By jatobat

2012-12-26 15:14:30 8 Comments

I'm trying to import data from a .csv file into a postgresql 9.2 database using the psql \COPY command (not the SQL COPY).

The input .csv file contains a column with a timestamp in the format.

I've set the database datestyle to DMY using.

set datestyle 'ISO,DMY'

Unfortunately, when I run the \COPY command:

\COPY gc_test.trace(numpoint,easting,northing,altitude,numsats,pdop,timestamp_mes,duration,ttype,h_error,v_error) 

I get this error:

ERROR: date/time field value out of range: "16.11.2012 07:10:06"

HINT: Perhaps you need a different "datestyle" setting.

CONTEXT: COPY trace, line 2, column timestamp_mes: "16.11.2012 07:10:06"

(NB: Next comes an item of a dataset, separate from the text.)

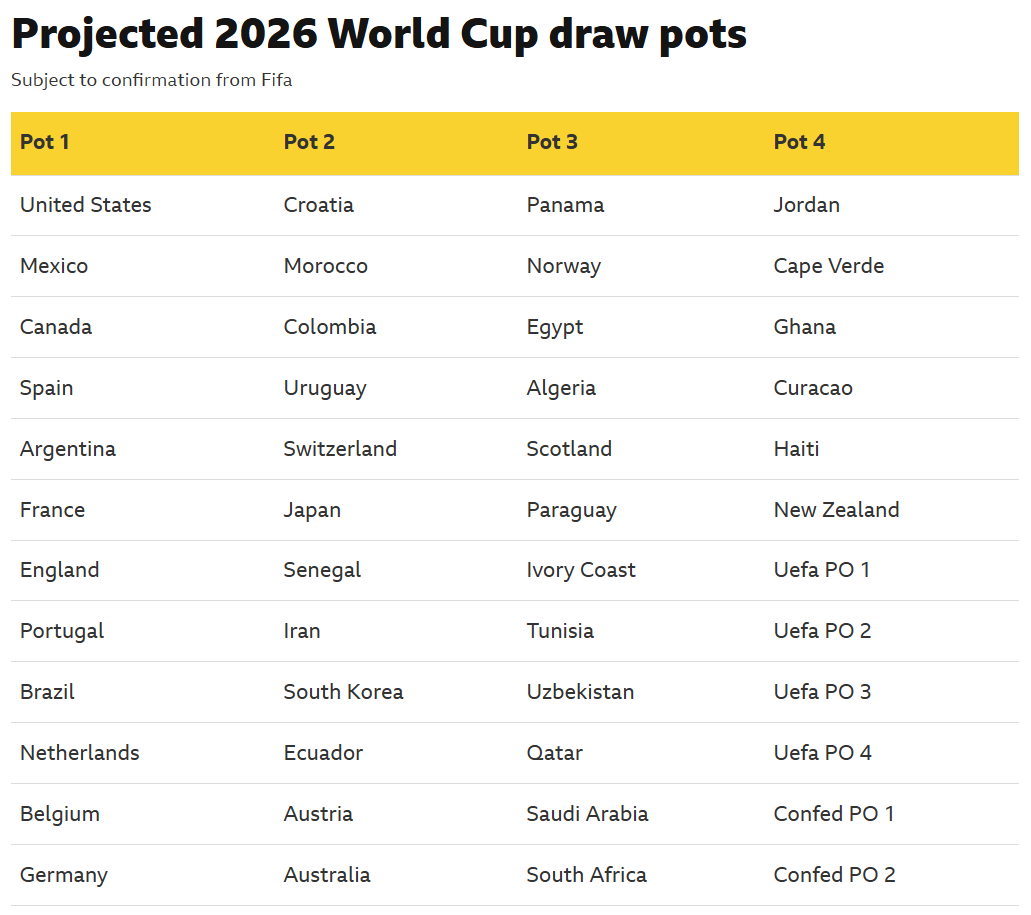Select Germany in Pot 1

pyautogui.click(x=64, y=875)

What is wrong with the datestyle?


@Noel Cosgrave 2016-04-26 09:50:22

The date style you seem to be using is German. PostgreSQL supports this date style. Try using this:

SET datestyle TO German;

@homat 2016-03-05 09:02:37

I found it difficult to apply 'SET datestyle' within the same session when applying the psql command. Altering the datestyle on the whole database/server (just for the import) also might cause side effects on other users or existing applications. So i usually modify the file itself before loading:

# change from to yyyy-mm-dd inside the file
# note: regex searches for date columns separated by semicolon (;) 
sed -i 's/;\([0-9][0-9]\)\.\([0-9][0-9]\)\.\([0-9][0-9][0-9][0-9]\);/;\3-\2-\1;/g' myfile
# then import file with date column
psql <connect_string> -c "\COPY mytable FROM 'myfile' ...."

@Erwin Brandstetter 2012-12-26 15:28:26

Have you tried setting the datestyle setting of the server?

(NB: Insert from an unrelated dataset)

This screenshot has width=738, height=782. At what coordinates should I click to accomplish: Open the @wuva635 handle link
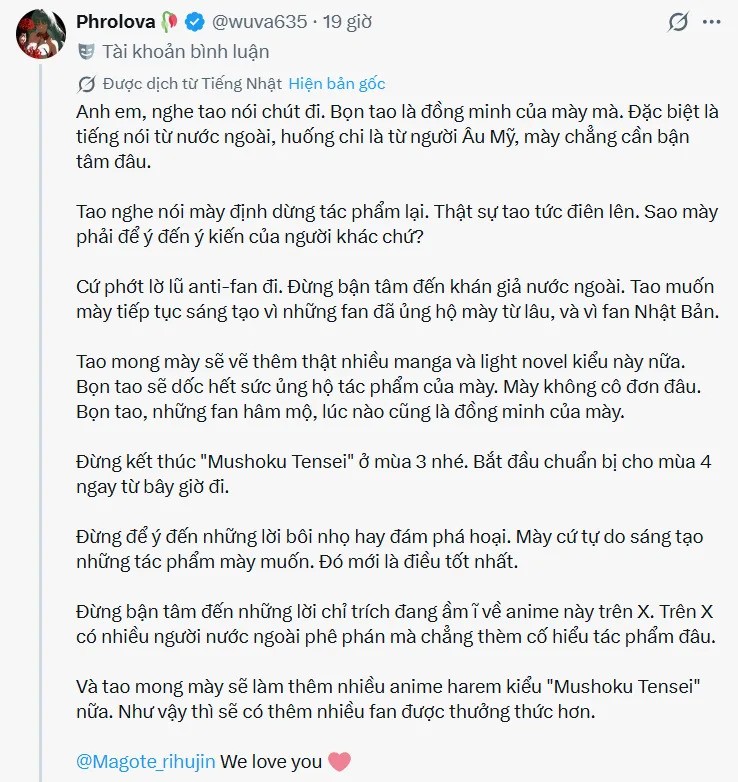pyautogui.click(x=259, y=22)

SET datestyle = 'ISO,DMY';

You are using the psql meta-command \copy, which means the input file is local to the client. But it's still the server who has to coerce the input to matching data-types.

More generally, unlike the psql meta-command \copy which invokes COPY on the server and is closely related to it .. I quote the manual concerning \set:

Note: This command is unrelated to the SQL command SET.

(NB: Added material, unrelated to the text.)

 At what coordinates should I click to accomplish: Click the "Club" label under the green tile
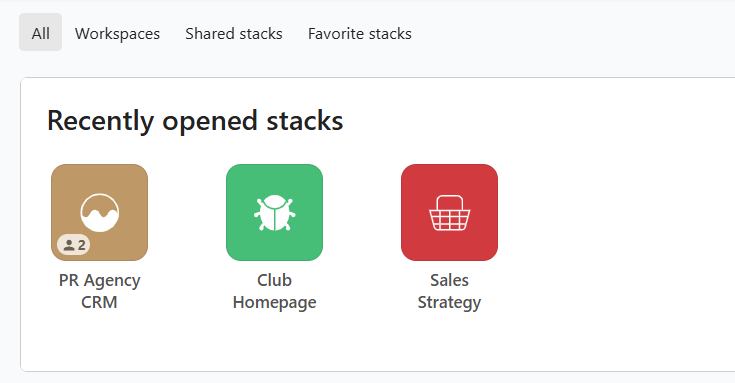point(274,280)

@jatobat 2012-12-26 16:49:17

Thanks for your help. I modified the configuration manually to datestyle = 'iso, dmy' in the postgresql.conf file and the import works fine now. Not sure if that's what you are suggesting. I am however looking for a way to set the server datestyle with a psql command.

@Erwin Brandstetter 2012-12-26 16:52:14

Well, modifying postgresql.conf is one radical way to do it. You can also just issue the SQL command as stated in your session before you running \copy. Then the setting is only changed for that session.

@jatobat 2012-12-26 17:09:29

I've tried just running the set datestyle = 'ISO, DMY'; SQL command in the editor (before modifying the postgresql.conf file) and then executing the psql \copy, but I got the same error as previously.

@Erwin Brandstetter 2012-12-26 17:31:13

@jatobat: That's odd. I actually tested and it works for me under PostgreSQL 9.1.6. It certainly should work as advertised in 9.2 as well!

@jatobat 2012-12-26 17:46:21

Ok, I've restarted everything, reset the postgresql.conf to its original configuration 'iso,mdy'. Connected to the server. Ran SET datestyle = 'ISO,DMY'; and then the \copy command. The import worked fine. Thanks alot for your help.

@KNP 2017-08-22 22:28:19

Old post, but do anyone know how I can import date with the format "yyyyMMddHHmmss"?

@Erwin Brandstetter 2017-08-22 23:46:23

@NandaKumar: Use to_timestamp(). See:

@KNP 2017-08-24 17:47:53

@ErwinBrandstetter. Thanks but my requirement is to be able to do that transformation at the time of importing a csv file. Sorry, I did not explicitly mention this point since the post was about importing csv. For now, I have taken a 2 step process of importing it as varchar into a temporary table and then doing a "insert into select" and doing the transformation to to_timestamp. But I am looking to see if there is any direct way of doing it

@Erwin Brandstetter 2017-08-24 22:57:17

@NandaKumar: Please ask your question as question. Comments are not the place.